**Stated problem A:**
Answer these questions about the book review on Reformed churches below:
(i) How many theological schools did the initial search list worldwide?
(ii) Which three creeds does the review name as the Reformed creeds?
(iii) Which two doctrines do the editors identify as distinguishing the Reformed tradition?

**Excerpt to read:**
%%

This new work is the fruit of an ambitious and monumental effort of the editors to compile information on all the Reformed churches and seminaries in the world. The initial search for the various Reformed churches was itself a large undertaking resulting in a list of 750 "communities," as they put it, and over 500 theological schools worldwide. Then it was necessary to gather the information on each of these, check for accuracy, and get it into print before the statistics became too old and outdated. Quite a project!
The result is well worth the effort, however. The book is a veritable gold mine of information on the "Reformed family worldwide."
The book opens with thirty-three pages of introductory material by Editor Vischer on "The Reformed Tradition and its Multiple Facets." The first question that requires answer is "What is included in the term 'Reformed'?" Obviously there have been many divisions among the Protestants that came out of the Reformation of Calvin, and they have adopted a variety of names, not merely "Reformed." In the narrowest sense, Reformed describes the Protestant Reformation in the line of Calvin (in distinction from that of Luther) as it developed on the continent of Europe. It would comprise especially those who call themselves Reformed and hold to the three Reformed creeds - the Heidelberg Catechism, the (Belgic) Confession of Faith, and the Canons of Dordrecht. This would distinguish the Reformed from the Presbyterian churches which developed in Scotland and England.
A broader definition of Reformed would include all the Reformed and the Presbyterian churches. The editors take an even broader view and include all the "streams of the Reformed tradition (Reformed, Presbyterian, Congregational, Evangelical, and United)" (p. vii). While this detracts from the work in that many of the churches included in the survey have departed far from the historic Reformed faith and tradition, it is also of interest to see how the various branches have developed.
The introductory section is a succinct history of the Reformed tradition, particularly how it came into focus and then divided many-fold. The editors rightly identify the distinguishing doctrines of the Reformed tradition - predestination and the covenant (p. 9). They correctly identify the Presbyterian form of church government as the one that Reformed churches maintained was the biblical form (p. 9). The introduction proceeds to demonstrate the sharpening of the Reformed faith by the Canons of Dordrecht in 1618-19, and the confirming of the Reformed tradition in the adoption of the Westminster Confession of Faith in England.

%%

(Word and element location data)
%%

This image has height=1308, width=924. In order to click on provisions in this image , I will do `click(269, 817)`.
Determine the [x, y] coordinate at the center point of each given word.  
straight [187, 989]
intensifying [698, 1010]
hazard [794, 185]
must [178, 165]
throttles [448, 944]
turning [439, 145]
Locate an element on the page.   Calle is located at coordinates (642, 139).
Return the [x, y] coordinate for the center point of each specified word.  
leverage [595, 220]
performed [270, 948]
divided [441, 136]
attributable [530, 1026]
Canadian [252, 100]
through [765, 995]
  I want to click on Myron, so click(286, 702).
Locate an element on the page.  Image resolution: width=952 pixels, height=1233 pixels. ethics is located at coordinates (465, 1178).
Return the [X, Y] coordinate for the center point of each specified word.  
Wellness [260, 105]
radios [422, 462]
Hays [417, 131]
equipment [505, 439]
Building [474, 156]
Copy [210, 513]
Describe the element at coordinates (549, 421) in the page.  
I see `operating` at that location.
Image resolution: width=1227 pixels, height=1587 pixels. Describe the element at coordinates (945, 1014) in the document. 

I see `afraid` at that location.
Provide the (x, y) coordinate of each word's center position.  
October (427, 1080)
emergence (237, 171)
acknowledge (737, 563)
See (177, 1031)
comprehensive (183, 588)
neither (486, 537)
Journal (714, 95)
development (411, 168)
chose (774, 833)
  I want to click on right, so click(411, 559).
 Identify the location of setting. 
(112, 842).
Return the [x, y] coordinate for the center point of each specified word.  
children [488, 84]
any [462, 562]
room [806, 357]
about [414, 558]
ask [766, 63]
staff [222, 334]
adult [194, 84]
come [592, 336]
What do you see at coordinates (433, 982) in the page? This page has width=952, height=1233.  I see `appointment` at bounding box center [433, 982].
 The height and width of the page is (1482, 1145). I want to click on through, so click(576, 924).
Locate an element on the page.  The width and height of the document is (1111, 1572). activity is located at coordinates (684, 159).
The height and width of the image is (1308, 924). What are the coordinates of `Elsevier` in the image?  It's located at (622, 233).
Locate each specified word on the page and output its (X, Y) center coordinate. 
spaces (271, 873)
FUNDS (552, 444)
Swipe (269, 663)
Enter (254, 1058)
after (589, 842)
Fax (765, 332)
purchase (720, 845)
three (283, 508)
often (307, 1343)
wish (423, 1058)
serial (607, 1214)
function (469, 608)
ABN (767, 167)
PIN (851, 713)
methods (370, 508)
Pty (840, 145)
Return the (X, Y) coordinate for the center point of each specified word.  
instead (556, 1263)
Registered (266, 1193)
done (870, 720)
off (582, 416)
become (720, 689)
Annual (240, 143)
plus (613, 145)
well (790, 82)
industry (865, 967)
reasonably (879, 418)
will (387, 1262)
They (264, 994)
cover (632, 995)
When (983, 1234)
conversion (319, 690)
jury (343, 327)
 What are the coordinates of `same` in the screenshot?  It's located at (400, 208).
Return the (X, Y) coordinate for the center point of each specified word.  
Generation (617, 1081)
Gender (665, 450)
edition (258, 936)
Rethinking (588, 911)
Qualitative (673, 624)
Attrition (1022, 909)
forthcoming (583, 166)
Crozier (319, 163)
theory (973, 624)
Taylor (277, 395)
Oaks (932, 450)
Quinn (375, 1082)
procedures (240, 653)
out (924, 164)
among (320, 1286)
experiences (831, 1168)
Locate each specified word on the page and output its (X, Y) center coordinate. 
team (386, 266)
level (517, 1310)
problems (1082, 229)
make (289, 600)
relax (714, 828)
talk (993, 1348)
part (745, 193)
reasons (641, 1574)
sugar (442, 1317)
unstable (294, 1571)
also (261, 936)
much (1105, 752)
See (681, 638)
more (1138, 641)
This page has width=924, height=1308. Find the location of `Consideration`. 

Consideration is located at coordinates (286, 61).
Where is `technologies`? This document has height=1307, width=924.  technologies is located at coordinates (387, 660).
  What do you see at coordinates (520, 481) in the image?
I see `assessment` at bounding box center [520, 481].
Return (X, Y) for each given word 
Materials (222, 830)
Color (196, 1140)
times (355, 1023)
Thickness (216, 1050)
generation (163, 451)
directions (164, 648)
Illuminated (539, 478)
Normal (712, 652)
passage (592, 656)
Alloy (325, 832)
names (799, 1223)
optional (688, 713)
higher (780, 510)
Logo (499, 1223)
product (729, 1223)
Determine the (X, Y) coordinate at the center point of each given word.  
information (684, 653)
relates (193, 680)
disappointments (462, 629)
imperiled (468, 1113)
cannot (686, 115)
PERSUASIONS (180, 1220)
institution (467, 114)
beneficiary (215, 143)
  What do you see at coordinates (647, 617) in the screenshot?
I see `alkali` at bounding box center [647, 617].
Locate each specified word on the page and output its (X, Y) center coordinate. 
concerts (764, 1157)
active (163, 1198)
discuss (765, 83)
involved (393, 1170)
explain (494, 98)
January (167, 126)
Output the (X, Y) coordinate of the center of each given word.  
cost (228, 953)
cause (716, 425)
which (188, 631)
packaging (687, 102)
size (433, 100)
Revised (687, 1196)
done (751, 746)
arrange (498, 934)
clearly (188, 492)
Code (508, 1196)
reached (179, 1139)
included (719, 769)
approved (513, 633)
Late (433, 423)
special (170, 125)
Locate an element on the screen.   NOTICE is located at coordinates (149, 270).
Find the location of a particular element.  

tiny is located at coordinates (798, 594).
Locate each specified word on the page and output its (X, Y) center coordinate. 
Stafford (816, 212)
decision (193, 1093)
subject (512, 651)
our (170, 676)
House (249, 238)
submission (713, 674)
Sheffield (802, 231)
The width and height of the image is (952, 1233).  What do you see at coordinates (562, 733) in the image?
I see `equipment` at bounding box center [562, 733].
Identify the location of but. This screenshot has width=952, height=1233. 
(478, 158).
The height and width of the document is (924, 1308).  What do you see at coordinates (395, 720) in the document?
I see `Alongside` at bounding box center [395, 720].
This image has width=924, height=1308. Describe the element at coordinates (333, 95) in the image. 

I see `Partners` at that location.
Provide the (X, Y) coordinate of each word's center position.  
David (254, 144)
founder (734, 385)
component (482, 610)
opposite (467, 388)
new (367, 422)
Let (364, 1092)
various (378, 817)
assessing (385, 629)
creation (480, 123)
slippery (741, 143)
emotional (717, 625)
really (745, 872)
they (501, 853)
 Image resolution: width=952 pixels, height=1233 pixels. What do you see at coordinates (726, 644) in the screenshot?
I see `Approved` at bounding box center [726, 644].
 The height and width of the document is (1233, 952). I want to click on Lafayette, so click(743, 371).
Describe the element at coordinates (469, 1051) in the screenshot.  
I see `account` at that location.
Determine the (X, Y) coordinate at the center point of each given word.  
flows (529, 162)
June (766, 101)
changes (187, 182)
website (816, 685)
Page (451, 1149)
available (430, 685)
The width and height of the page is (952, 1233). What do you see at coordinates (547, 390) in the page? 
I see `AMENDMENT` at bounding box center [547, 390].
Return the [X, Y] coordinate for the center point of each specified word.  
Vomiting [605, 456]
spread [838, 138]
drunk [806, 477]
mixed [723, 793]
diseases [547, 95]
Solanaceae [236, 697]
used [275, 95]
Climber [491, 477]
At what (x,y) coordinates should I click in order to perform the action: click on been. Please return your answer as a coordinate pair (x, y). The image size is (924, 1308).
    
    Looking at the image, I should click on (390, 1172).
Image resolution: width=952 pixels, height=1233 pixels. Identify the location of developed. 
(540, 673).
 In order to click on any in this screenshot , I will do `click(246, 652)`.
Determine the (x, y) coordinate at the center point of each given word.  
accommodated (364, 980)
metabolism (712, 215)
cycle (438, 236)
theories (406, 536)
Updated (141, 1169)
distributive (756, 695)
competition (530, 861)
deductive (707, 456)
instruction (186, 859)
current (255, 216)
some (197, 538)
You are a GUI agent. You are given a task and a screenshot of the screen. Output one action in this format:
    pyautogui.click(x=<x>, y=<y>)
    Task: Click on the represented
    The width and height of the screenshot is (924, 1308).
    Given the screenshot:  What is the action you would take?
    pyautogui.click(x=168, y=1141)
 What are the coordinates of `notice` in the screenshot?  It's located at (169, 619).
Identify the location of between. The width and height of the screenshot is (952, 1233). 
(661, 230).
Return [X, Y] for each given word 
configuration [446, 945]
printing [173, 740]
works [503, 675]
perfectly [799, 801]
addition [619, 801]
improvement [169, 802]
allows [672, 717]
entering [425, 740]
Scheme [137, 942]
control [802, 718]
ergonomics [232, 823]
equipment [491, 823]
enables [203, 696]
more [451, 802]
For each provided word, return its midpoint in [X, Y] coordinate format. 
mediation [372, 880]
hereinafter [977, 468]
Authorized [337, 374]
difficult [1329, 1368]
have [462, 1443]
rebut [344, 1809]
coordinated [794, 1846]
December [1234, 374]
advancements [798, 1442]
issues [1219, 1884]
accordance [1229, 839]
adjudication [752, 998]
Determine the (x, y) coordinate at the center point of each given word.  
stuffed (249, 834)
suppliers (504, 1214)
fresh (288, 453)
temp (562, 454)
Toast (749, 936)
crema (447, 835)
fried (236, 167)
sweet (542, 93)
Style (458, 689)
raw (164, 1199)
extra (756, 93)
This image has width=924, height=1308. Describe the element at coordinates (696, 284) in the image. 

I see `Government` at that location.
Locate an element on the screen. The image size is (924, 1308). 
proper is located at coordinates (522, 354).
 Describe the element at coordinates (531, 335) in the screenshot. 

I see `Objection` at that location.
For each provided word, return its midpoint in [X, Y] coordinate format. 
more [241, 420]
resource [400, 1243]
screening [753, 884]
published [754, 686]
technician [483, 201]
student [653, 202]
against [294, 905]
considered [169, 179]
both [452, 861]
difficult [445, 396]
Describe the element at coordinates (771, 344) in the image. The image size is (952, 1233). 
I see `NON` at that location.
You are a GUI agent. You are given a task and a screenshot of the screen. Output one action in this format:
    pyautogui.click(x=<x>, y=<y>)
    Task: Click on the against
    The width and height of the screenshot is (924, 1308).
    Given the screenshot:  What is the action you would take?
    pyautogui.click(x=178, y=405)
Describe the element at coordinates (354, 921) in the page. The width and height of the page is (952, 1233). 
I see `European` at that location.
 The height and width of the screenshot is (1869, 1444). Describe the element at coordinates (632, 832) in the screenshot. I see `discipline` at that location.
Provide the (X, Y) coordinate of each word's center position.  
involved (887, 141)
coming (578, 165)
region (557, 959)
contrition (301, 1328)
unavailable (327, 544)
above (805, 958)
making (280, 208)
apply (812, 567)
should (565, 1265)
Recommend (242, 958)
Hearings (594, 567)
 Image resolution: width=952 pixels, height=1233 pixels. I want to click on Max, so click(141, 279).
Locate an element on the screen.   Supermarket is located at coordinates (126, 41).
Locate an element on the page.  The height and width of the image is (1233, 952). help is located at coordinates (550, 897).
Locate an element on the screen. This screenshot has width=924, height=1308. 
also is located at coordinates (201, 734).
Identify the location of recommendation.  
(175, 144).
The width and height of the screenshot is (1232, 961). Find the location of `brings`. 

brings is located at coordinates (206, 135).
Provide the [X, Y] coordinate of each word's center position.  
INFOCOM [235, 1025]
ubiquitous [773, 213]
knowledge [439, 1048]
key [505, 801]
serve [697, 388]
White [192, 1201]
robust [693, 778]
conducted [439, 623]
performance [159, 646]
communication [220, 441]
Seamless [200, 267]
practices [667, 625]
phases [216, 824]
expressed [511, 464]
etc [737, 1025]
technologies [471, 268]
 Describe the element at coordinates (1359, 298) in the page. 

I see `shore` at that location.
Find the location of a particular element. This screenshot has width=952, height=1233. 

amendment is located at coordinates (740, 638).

%%

**Stated problem B:** Scale the entries above, starting at the line that contains "improvement [169, 802]" and stopping after the line that contains "December [1234, 374]". Rewrite every line in that range, with any instruction lines left unchanged, and multiply each coordinate in the answers by 2.6, rounding to whole numbers with halves rounded up.

**Full answer A:**
(i) Over 500.
(ii) The Heidelberg Catechism, the (Belgic) Confession of Faith, and the Canons of Dordrecht.
(iii) Predestination and the covenant.

**Full answer B:**
improvement [439, 2085]
allows [1747, 1864]
entering [1105, 1924]
Scheme [356, 2449]
control [2085, 1867]
ergonomics [603, 2140]
equipment [1277, 2140]
enables [528, 1810]
more [1173, 2085]
For each provided word, return its midpoint in [X, Y] coordinate format. 
mediation [967, 2288]
hereinafter [2540, 1217]
Authorized [876, 972]
difficult [3455, 3557]
have [1201, 3752]
rebut [894, 4703]
coordinated [2064, 4800]
December [3208, 972]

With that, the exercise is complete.